The frequent use of Fe supplements with BioPerine® would stimulate the possibility of achieving more significant positive effects on some of the parameters involved in the metabolism of Fe, with lower doses, which reduces the risks of Fe overload on the gastrointestinal tract and possible deposits in organs and tissues, and attenuates the potent pro-oxidant effect of Fe. The accumulation of Fe inside the cells increases their oxidative stress, which translates into a high production of free radicals and reactive oxygen and nitrogen species, which contributes directly to muscle damage. This situation is especially critical in athletes, where the skeletal muscle has been damaged due to physical activity; one could add the pro-oxidant event of excess Fe derived from hyper-supplementation. Therefore, muscle damage will be exacerbated, which directly affects health and physical performance.

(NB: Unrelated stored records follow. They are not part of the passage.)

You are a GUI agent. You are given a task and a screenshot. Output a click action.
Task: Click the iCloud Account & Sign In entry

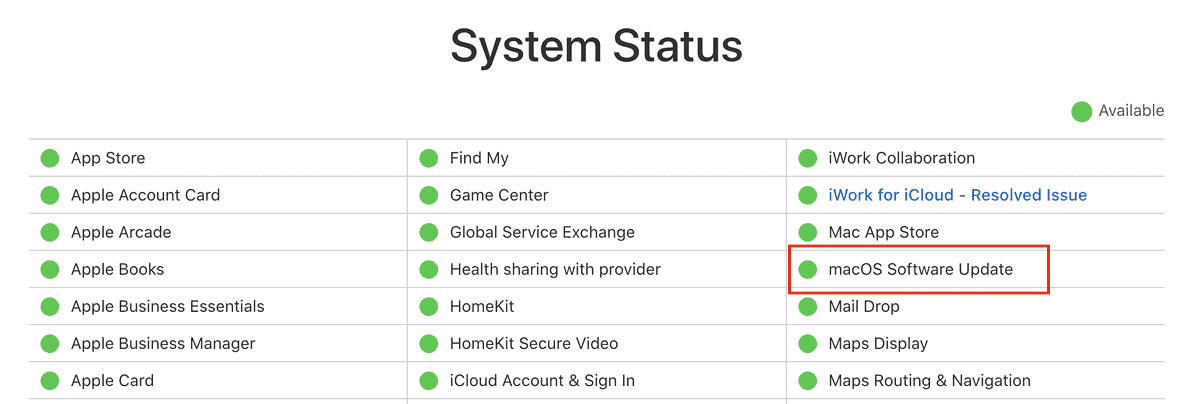[542, 380]
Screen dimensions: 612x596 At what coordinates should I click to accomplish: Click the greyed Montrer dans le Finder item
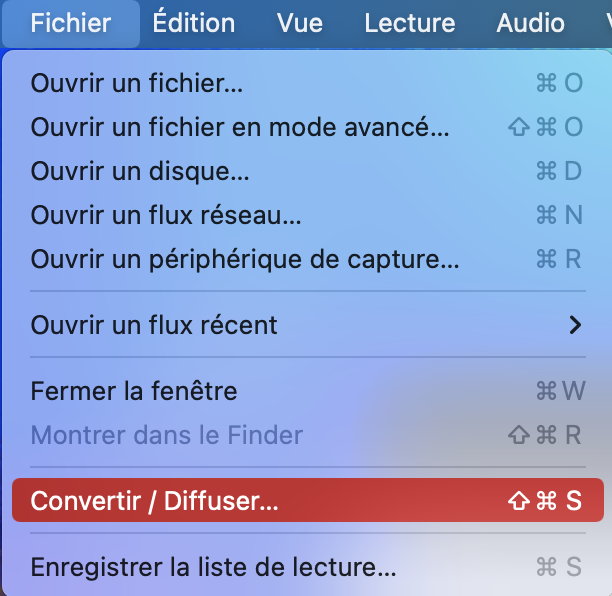point(167,435)
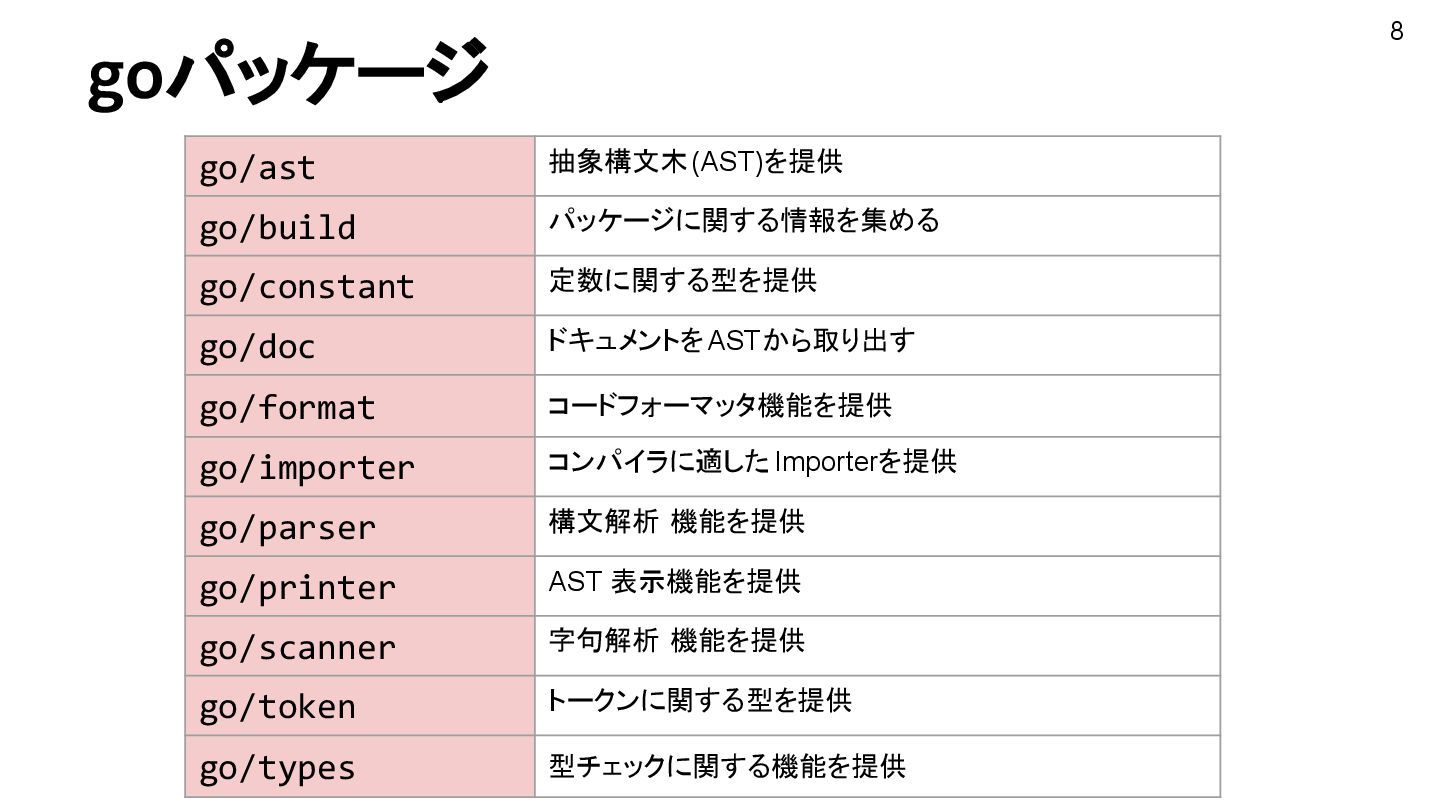Click the go/types package name
1440x810 pixels.
point(277,768)
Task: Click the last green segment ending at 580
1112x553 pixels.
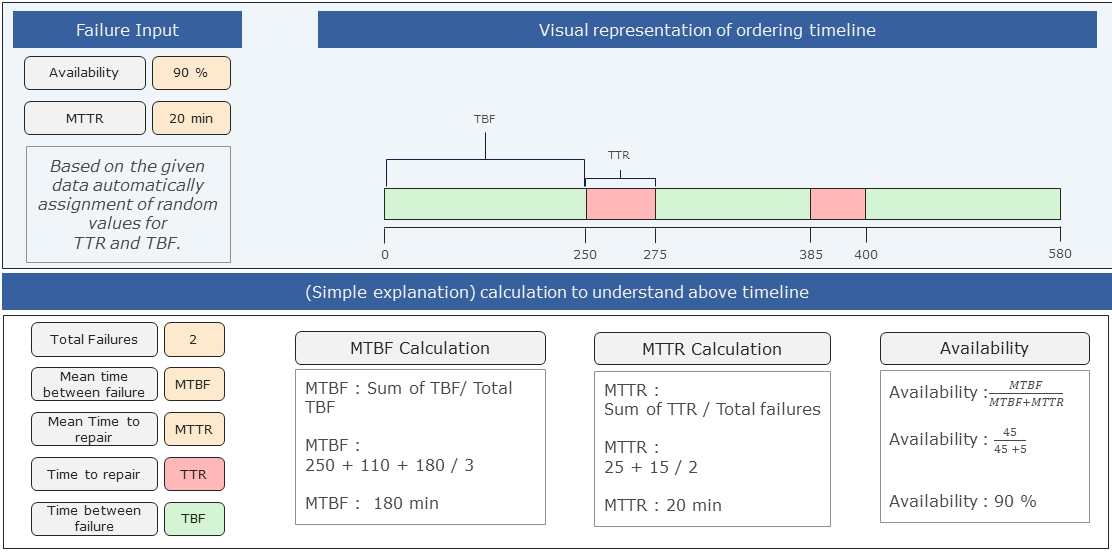Action: coord(962,203)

However, iron metabolism is not the only player affecting muscle performance. Due to the complexity of muscle physiology, other factors can have a decisive influence on skeletal muscle, such as age, lipotoxicity, muscle stiffness, and the role of caloric restriction in muscle health [
54,
55,
56]. In this way, sarcopenia is the age-associated loss of muscle mass and function. Aging is a physiological process involving biochemical and morphological changes that are affected throughout the muscle [
54]. These biological aging processes include reduced regenerative capacity by stem cell exhaustion, cellular senescence, increased pro-inflammatory intercellular signaling, insulin resistance, lipotoxicity, dysregulated nutrient sensing, mitochondrial dysfunction and increased oxidative stress [
54,
56]. This damage is associated with inflammation, protein catabolism, myocyte apoptosis, alteration of functional capacity, muscle atrophy, increase muscle stiffness, and, therefore, decreased muscle performance [
56].
Moreover, histopathological muscle changes as a result of the pathways triggered by sarcopenia, which affect muscle performance, are changes in muscle fiber size and number, causing mass muscle reduction with age and selective atrophy of muscle fibers [
54,
56]. In addition, another factor to consider in performance and muscle function is caloric restriction (CR) [
55]. CR-induced effects are related to aging in skeletal muscle. In an animal model, Chen et al. [
55] observed that CR modulates mTOR signaling and the ubiquitin-proteasome pathway (UPP). CR did not alter mTOR signaling and UPP in the soleus muscles of young and adult rats, whereas CR altered the pathways in middle-aged rats, stimulating muscle protein degradation [
55].
Finally, we believe that more studies are necessary because the pharmacokinetics of drugs and natural products is modulated with administered of piperine, which could enhance both therapeutic and adverse effects. For this reason, it is necessary to know the set of interactions between piperine and Fe by studying the effects of variations in dose, dose frequency and duration of treatment on the ability to modify (stimulating or inhibiting) the activity of metabolic enzymes and transporters, depending on the conditions of the treatment administered. For safe application of piperine and iron, clinical studies with long-term interventions should be conducted. This will allow the therapeutic action of piperine to be exploited in formulations with other products. Thus, more research is needed, and this may lead to an advance in oral Fe supplementation for physically active healthy individuals.